We have a rule: keep junk out of the tornado shelter. 

If we need to use it in an emergency, we want the space to be open and well-organized. 

I certainly don't want to run through heavy rain into a dark place with stuff jumbled all over the floor, plus I hate creepy-crawlie bugs, spiders and icky surprises.

So we keep it well-organized and clean.

We store our insulated coolers under the shelter's steps. It's dead space so they aren't in the way, and would serve as extra seating if we had additional people in the shelter with us.

Our in-ground storm shelter

When storms are in the forecast

Start preparing before the rain begins. 

  • Put on sturdy shoes. 
  • Charge up your cell phones.
  • Locate coats, flashlights, purse and other items you plan to carry with you near the door where they will be easy to grab on your way out.
  • Put collars and leashes on your dogs if they will accompany you to the shelter. (And if they won't go into the shelter with you, where will you put them?)
  • Our house cats are put in a carrier and moved to the shelter before the storm begins. 
  • If you give your pets anti-anxiety medications (our veterinarian calls them "thunder pills"), administer meds before the bad weather arrives.

It's possible that a tree or large debris could land on top of the shelter door, trapping you inside. Test your cell phones from inside your shelter to be sure you can call for assistance and to let family members know you are safe.

Our storm shelter with some unexpected guests
Seriously? I think Dakota dared her to try it!

Types of storm shelters

Many homes in Oklahoma and other states in "Tornado Alley" have a storm shelter installed. Some, like ours, are in the ground outside.

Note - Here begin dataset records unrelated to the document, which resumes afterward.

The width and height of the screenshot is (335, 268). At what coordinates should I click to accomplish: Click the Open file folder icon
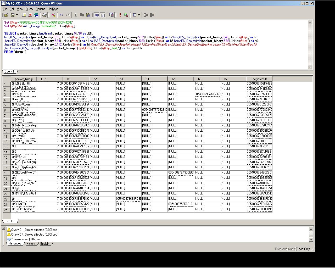point(7,15)
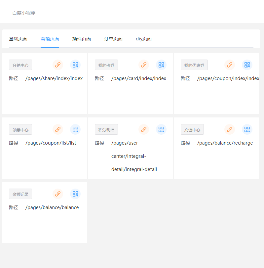Click link icon on 余额记录 card
Image resolution: width=264 pixels, height=268 pixels.
(x=58, y=194)

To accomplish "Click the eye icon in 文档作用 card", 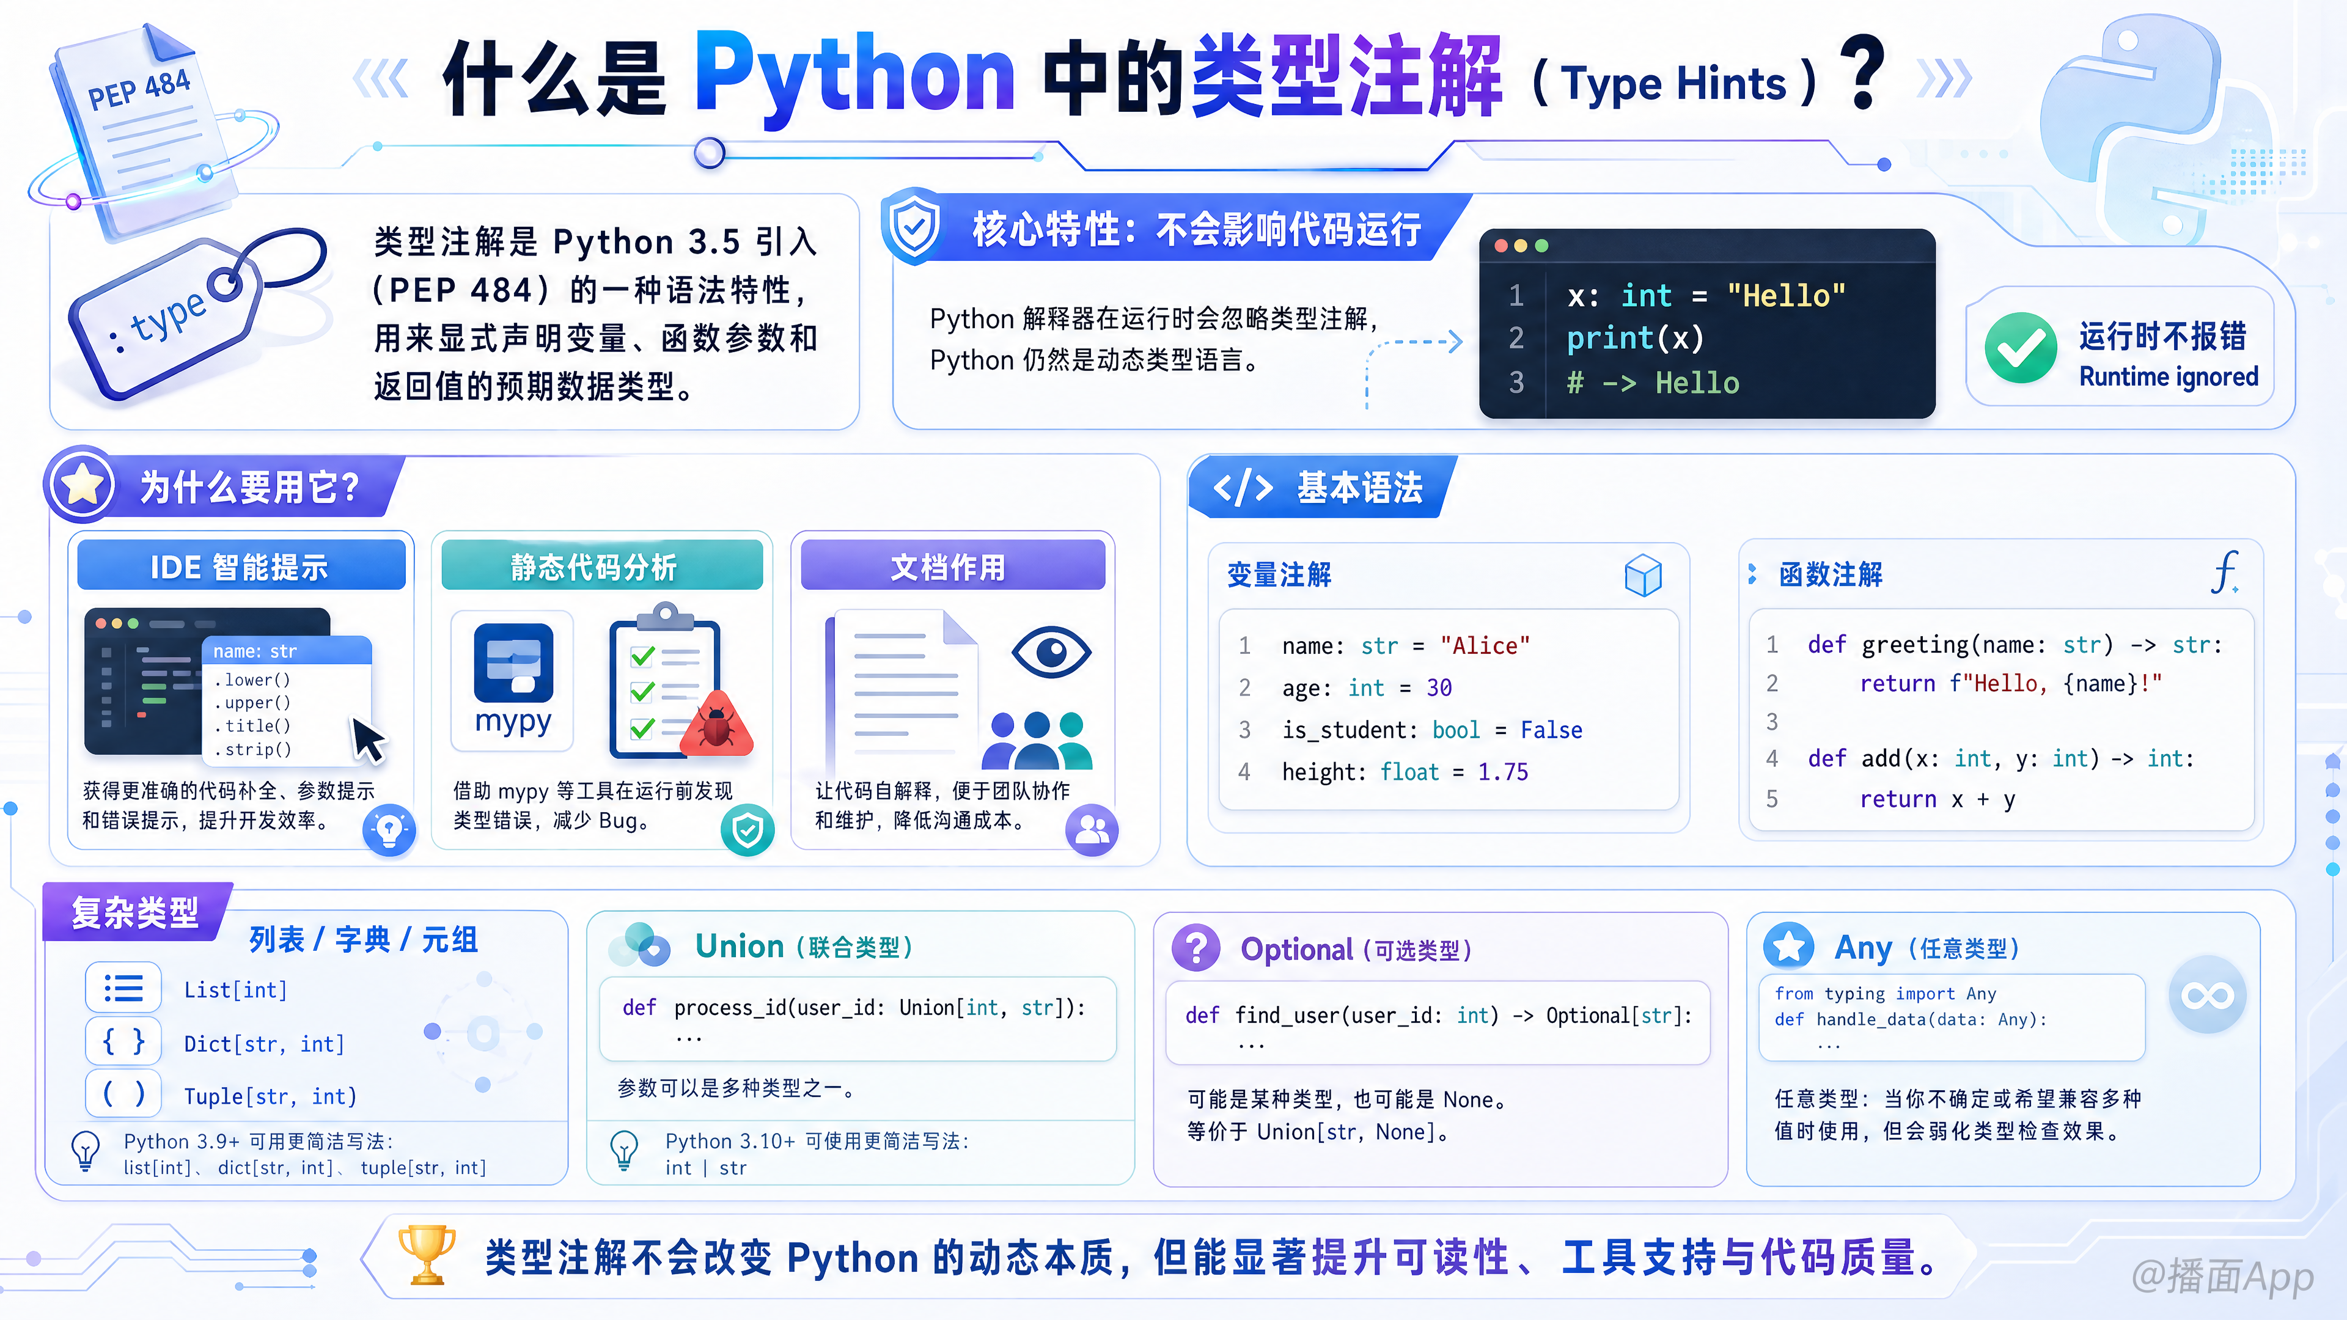I will [1051, 651].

Others are located in the garage floor. A car can be parked on top. In a deep garage, you can park the car as far forward as possible and still access the shelter, or you can park the car outside the garage during storms (which leaves it vulnerable to hail, but people are more important!).

I've noticed several homes that have a shelter in their front or side yard, because the heavy equipment needed for installation couldn't access the backyard. This is one of the advantages of the in-the-garage-floor type of shelter - it's easier for the installers to access.

Our daughter-in-law's parents have a safe room installed inside their new home, a metal structure that is designed to withstand tornadoes even though it is above-ground.

Installing the storm shelter; preparing for tornado season.

How a storm shelter is installed

The company brought our new storm shelter to our property in two pieces and dug a hole with the backhoe they'd brought on another truck.

Installing a storm shelter; preparing for tornado season.

Then they lowered the two pieces into place. They were bolted together and the earth was back-filled around the concrete shelter. 

That dirt has settled over the years and we should probably bring in another load.

Having our storm shelter installed

Every March I clean out the shelter, sweep the floor, wash the towels and blankets, and replace the bottled water and batteries.

Do you have a plan for tornado season, winter storms, hurricanes or whatever natural disaster is likely in your region? No matter where you live, be weather-aware and stay safe!